Exercícios propostos ::
(1) Reescreva o trecho abaixo de "Criadas em tempo" até "financia pesquisas epidemiológicas.", inclusive, substituindo "planeta" por "mundo".
(2) Responda com base no trecho abaixo.
(a) Em que cidade e em que ano a CEPI foi fundada?
(b) Quanto a coalizão concedeu e para quantos projetos de vacinas?
(c) A que agência Kristensen deu entrevista e em que dia?
(3) Diga se cada afirmação concorda com o trecho abaixo.
(a) Frederik Kristensen é o número dois da CEPI.
(b) A CEPI foi fundada em 2019.
(c) Um dos projetos financiados é o da americana Moderna.

Trecho ::
== == ==

Criadas em tempo recorde graças a investimentos milionários, as vacinas anunciam uma volta à normalidade na Europa e nos Estados Unidos, mas o resto do planeta não deve ser esquecido, alerta uma importante fundação que financia pesquisas epidemiológicas.

“Estou muito preocupado”, admite Frederik Kristensen, número dois da Coalizão para Inovações na Preparação para Epidemias (CEPI).

“Se virmos imagens ao redor do mundo mostrando pessoas em países ricos sendo vacinadas enquanto nada acontece nos países em desenvolvimento, será um problema muito, muito grande”, diz ele.

Fundada em Oslo em 2017 para fornecer uma resposta comum a ameaças epidêmicas como o ebola, a CEPI tem um papel importante, mas desconhecido, na luta contra a covid-19.

Com doações de Estados, ações filantrópicas como a Fundação Gates e doadores individuais ou comerciais, essa coalizão concedeu 1,1 bilhão de dólares para financiar o desenvolvimento de nove projetos de vacinas contra o vírus, entre eles o da americana Moderna e o da britânica AstraZeneca.

“É realmente importante focar em pesquisa e desenvolvimento para o maior número de projetos, já que o mundo precisará de muitas vacinas para realmente controlar esse vírus”, afirma Kristensen em entrevista à AFP na sexta-feira.

== == ==

Dados de localização por coordenadas de pixel

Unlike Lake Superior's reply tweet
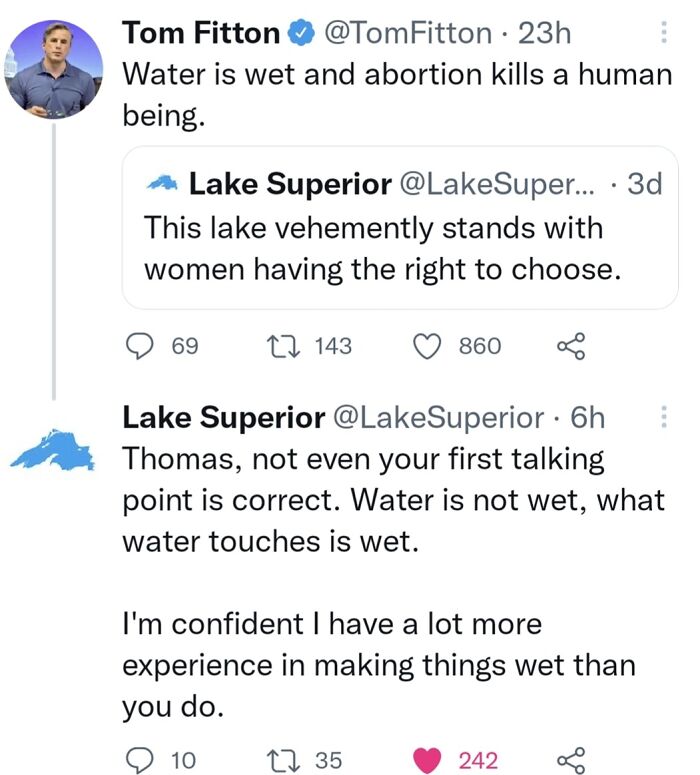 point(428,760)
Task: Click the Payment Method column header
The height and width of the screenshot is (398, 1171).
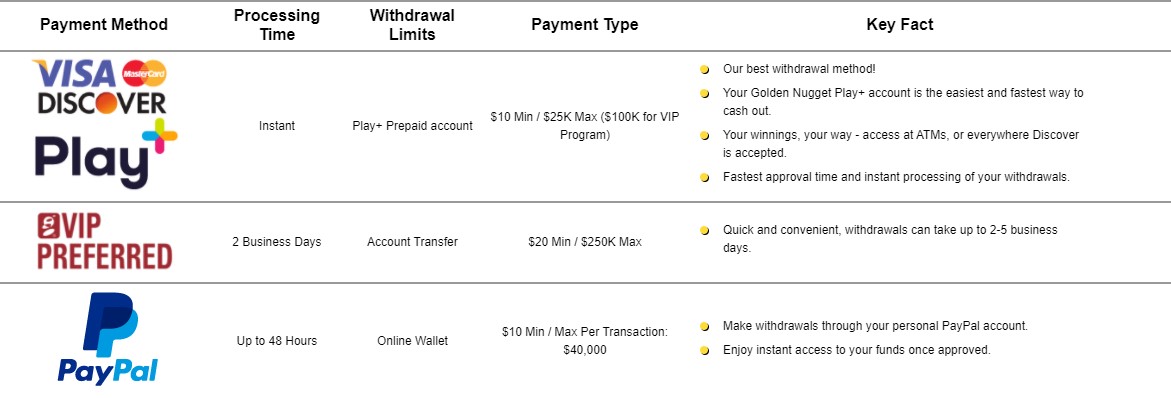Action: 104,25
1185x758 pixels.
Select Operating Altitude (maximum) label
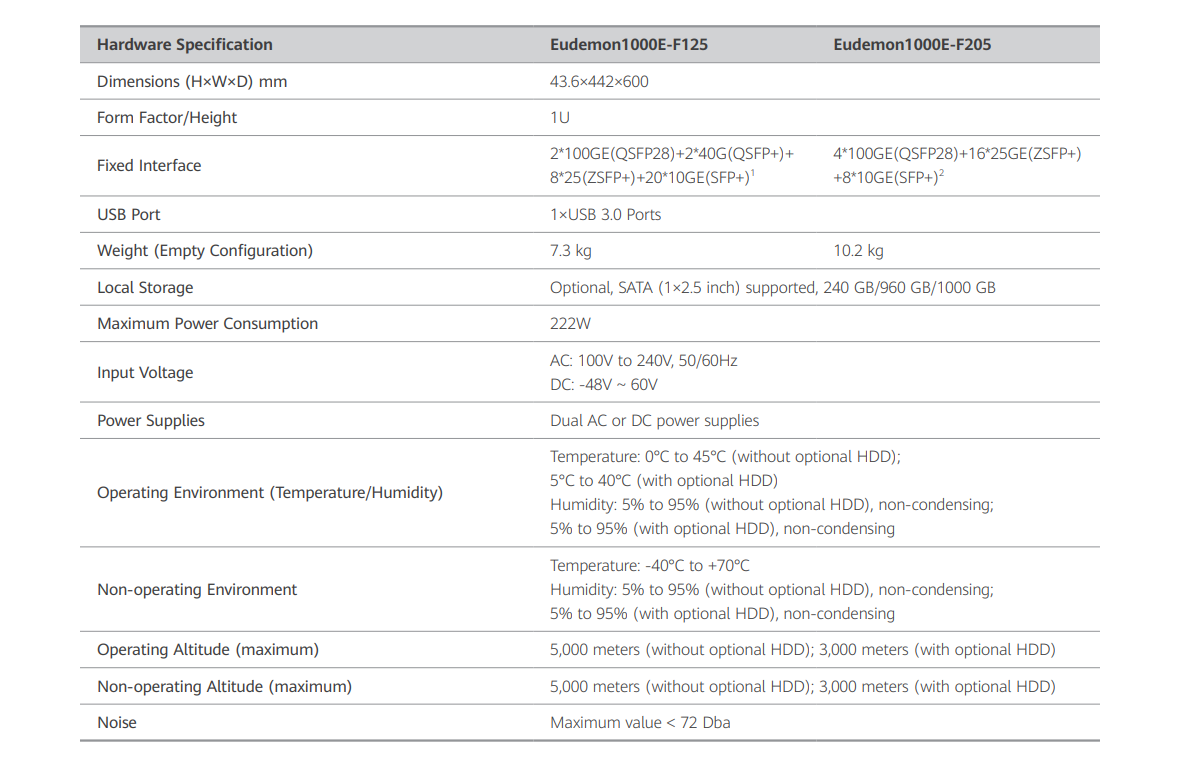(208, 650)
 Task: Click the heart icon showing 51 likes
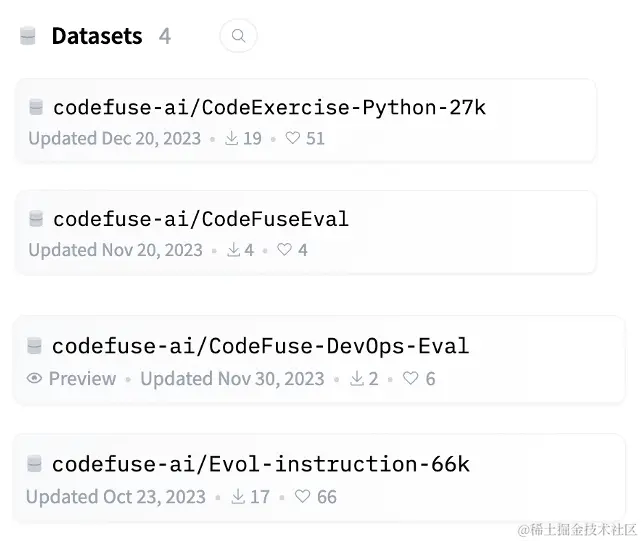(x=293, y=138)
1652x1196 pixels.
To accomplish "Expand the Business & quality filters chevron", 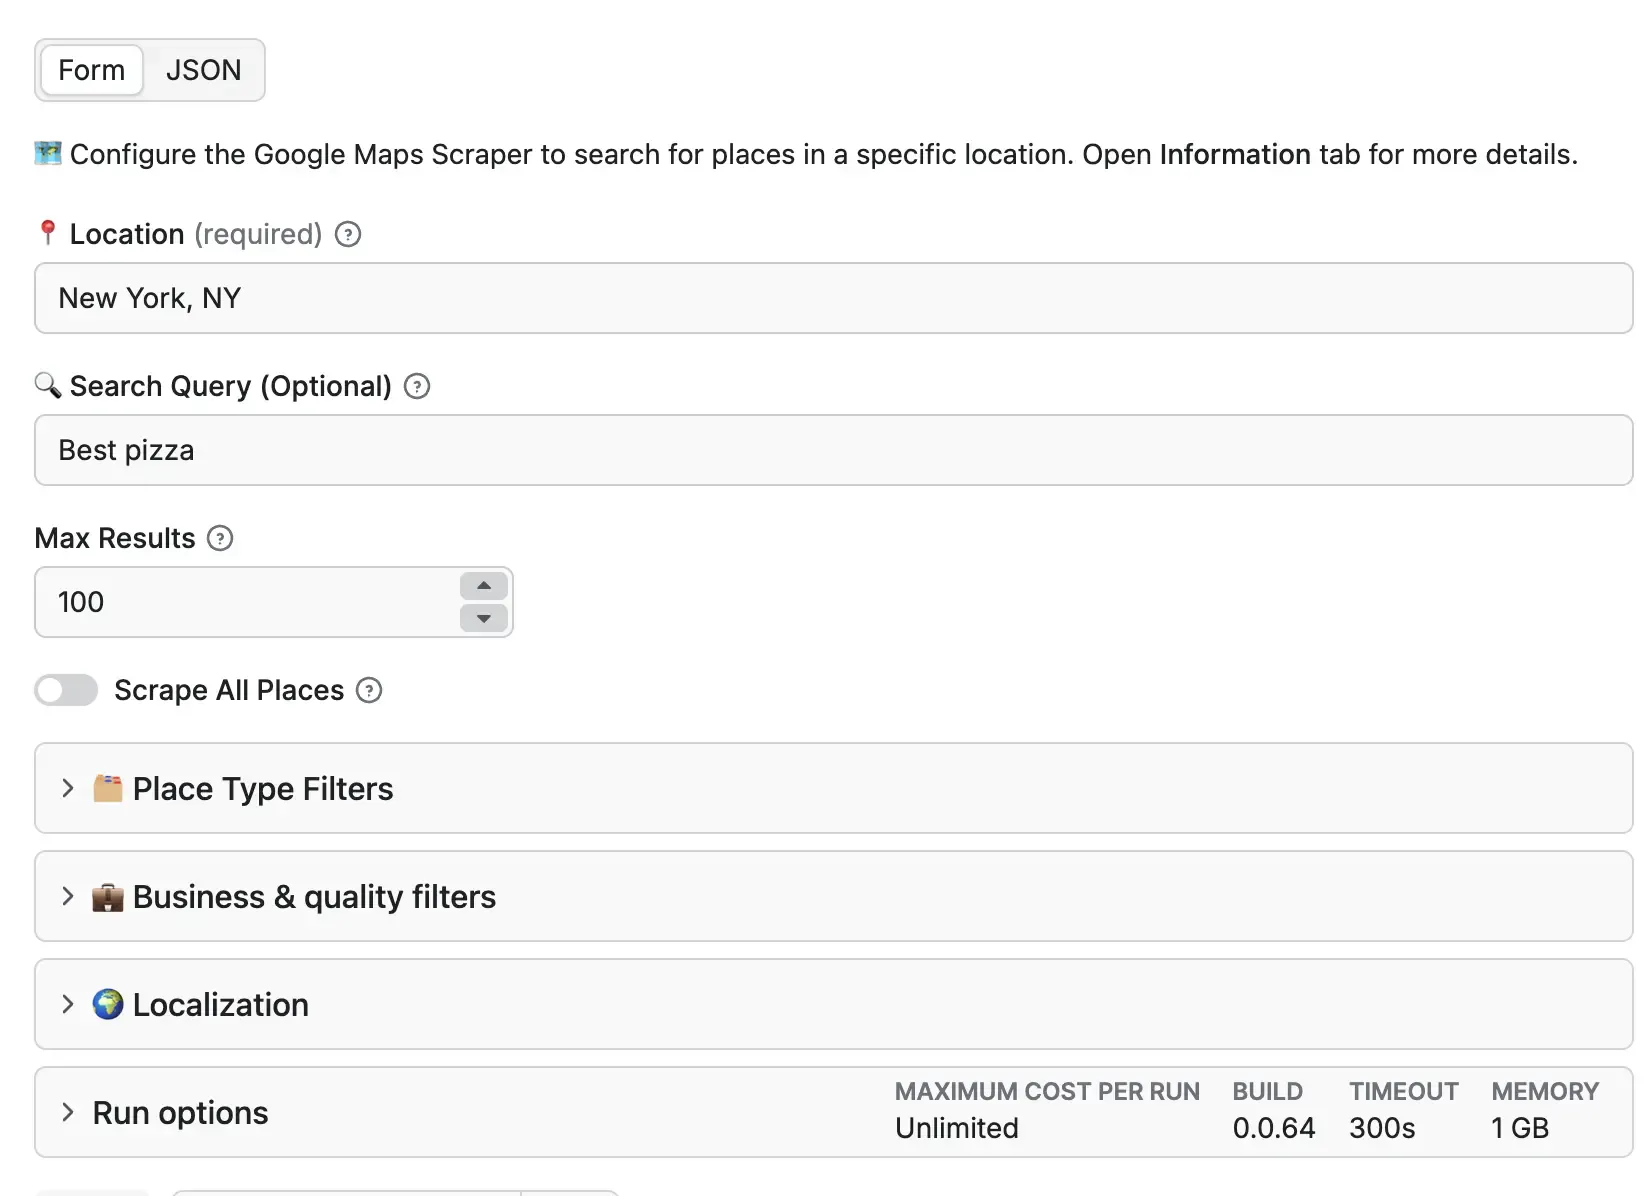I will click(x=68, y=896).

== == ==

Gabarito ::
(1)
Criadas em tempo recorde graças a investimentos milionários, as vacinas anunciam uma volta à normalidade na Europa e nos Estados Unidos, mas o resto do mundo não deve ser esquecido, alerta uma importante fundação que financia pesquisas epidemiológicas.

(2)
(a) Em Oslo, em 2017.
(b) A coalizão concedeu 1,1 bilhão de dólares para nove projetos de vacinas.
(c) À AFP, na sexta-feira.

(3)
(a) Sim: "número dois da Coalizão para Inovações na Preparação para Epidemias (CEPI)".
(b) Não: "Fundada em Oslo em 2017".
(c) Sim: "entre eles o da americana Moderna".